[Pixel coordinate grounding data]
BEGIN
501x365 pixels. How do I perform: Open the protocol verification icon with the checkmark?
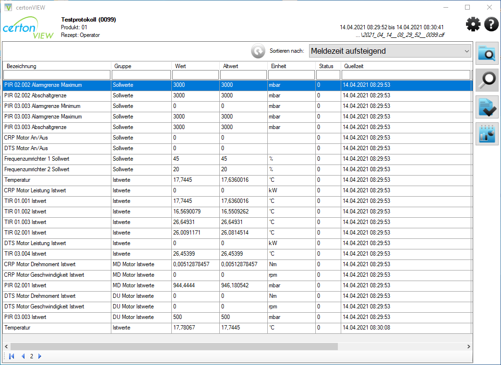point(487,106)
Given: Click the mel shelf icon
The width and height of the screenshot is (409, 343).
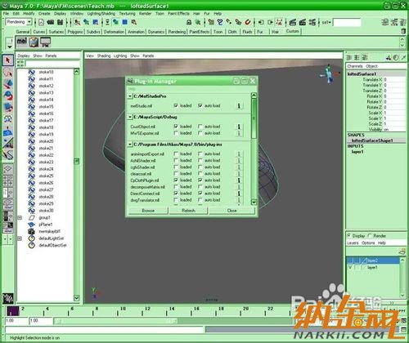Looking at the screenshot, I should point(22,42).
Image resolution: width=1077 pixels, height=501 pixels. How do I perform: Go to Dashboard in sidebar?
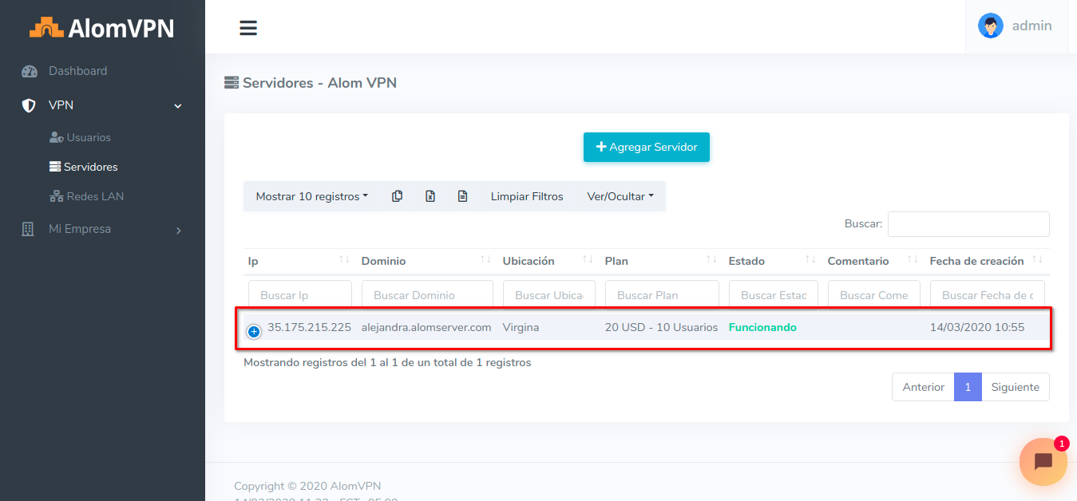pyautogui.click(x=77, y=71)
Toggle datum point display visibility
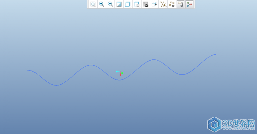The width and height of the screenshot is (257, 134). (x=172, y=4)
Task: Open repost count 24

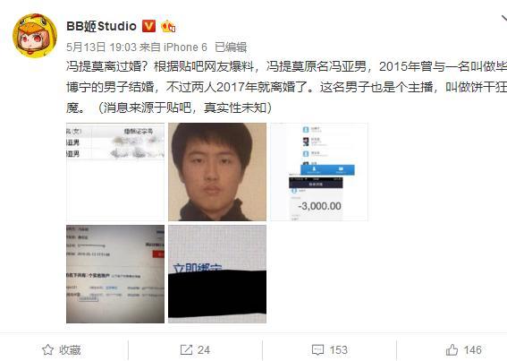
END
_TASK DESCRIPTION_:
Retype the data above exactly. Leave the pictures out.

_THE COMPLETED TASK_:
501x365 pixels. How do I perform: Open the protocol verification icon with the checkmark?
point(487,106)
Given: Click the mel shelf icon
The width and height of the screenshot is (409, 343).
Looking at the screenshot, I should point(22,42).
Image resolution: width=1077 pixels, height=501 pixels. How do I perform: Go to Dashboard in sidebar?
pyautogui.click(x=77, y=71)
Toggle datum point display visibility
The width and height of the screenshot is (257, 134). (x=172, y=4)
Task: Open repost count 24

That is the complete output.